Men's Basketball Keeps Home Record Perfect with Win over Dartmouth
The win gives the Tigers a 9-0 record at home, the program's best in 13 years. It also improves Princeton to 16-4 overall, the best since 1999, and 4-0 in the Ivy for the third straight year.
Ian Hummer led Princeton with 19 points, just ahead of Douglas Davis' 16 and Dan Mavraides' 14. Davis' career total now stands at 994 points, possibly making him the third straight Tiger to reach 1,000 career points against Penn if he can reach the mark in Princeton's next game Tuesday night against the Quakers. Judson Wallace '05 and Will Venable '05 did the same in their senior seasons.
Davis said securing a positive outcome for the team takes first priority, of course.
"My biggest goal is for us to just win the league," Davis said. "As long as we do that, I'm fine."
Kareem Maddox pulled down 15 boards for the Tigers, tying him with former teammate Zach Finley '10 for a Princeton player's most rebounds in a game since 1999, when Mason Rocca '00 had 18 in an NIT game against Georgetown. Finley had 15 rebounds in a 2009 game against Penn.
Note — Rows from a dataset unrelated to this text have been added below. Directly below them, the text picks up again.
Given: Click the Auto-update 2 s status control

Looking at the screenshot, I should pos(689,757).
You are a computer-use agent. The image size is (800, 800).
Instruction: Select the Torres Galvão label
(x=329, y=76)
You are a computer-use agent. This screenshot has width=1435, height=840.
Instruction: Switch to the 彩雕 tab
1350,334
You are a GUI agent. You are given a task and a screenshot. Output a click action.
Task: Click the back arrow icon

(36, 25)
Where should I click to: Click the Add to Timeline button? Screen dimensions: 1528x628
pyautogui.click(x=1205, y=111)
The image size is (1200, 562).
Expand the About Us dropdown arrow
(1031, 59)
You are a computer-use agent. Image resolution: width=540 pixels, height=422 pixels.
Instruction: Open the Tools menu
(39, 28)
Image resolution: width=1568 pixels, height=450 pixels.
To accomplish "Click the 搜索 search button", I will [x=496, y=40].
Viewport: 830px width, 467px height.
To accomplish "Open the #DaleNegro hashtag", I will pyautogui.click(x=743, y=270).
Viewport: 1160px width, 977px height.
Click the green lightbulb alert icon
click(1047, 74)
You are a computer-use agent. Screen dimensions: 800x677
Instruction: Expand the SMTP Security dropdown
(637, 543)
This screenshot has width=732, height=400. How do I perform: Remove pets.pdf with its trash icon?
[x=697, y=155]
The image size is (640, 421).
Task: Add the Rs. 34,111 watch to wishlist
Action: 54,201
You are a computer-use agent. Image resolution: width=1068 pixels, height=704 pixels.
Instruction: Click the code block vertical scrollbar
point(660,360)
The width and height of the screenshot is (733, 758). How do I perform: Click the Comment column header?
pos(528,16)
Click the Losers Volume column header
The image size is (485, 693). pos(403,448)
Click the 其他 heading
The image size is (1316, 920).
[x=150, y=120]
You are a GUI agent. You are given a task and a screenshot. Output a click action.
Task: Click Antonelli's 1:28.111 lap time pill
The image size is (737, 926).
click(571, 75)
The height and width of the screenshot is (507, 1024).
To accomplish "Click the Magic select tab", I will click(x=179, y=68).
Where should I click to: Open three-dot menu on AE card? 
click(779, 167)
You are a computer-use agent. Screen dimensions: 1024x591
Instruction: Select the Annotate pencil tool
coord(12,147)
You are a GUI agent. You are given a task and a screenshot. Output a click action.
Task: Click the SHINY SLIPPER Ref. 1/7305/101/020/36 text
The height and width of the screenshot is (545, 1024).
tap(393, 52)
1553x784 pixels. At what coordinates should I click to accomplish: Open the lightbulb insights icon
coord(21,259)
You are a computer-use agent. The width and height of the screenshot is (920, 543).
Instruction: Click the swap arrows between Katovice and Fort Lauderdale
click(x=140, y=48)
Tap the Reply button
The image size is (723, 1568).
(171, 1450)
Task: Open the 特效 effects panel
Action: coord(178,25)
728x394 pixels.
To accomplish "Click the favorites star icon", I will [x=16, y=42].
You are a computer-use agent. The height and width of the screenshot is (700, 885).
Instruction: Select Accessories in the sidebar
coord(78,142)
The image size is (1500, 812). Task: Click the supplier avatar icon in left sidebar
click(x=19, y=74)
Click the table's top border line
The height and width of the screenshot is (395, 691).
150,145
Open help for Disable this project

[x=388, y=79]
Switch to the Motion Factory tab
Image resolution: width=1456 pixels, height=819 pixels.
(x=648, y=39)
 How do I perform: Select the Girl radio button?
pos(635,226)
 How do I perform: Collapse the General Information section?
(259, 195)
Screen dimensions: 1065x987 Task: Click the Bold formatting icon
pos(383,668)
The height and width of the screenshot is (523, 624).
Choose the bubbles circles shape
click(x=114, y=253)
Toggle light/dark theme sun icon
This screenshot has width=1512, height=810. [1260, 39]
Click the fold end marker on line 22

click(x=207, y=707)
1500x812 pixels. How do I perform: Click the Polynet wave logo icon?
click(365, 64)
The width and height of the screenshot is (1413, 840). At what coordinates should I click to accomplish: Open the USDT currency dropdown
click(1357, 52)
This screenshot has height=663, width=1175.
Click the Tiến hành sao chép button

Though Princeton led by as many as 22 points late in the second half, victory was far from assured early. The Tigers didn't get on the board until the 16:28 mark of the first half when a Hummer layup made it 8-2 Dartmouth. The Big Green (5-15, 1-5 Ivy) led by as many as nine before the game was five minutes old, but Princeton closed the deficit quickly. A 12-2 run that included contributions from Princeton's four leading scorers on the season erased the Dartmouth lead, and Princeton led by as many as seven before the Big Green scored the last seven points of the half to enter the break tied at 34-34.
Princeton also got off to a slow start in the Friday night game against Harvard before rallying to win.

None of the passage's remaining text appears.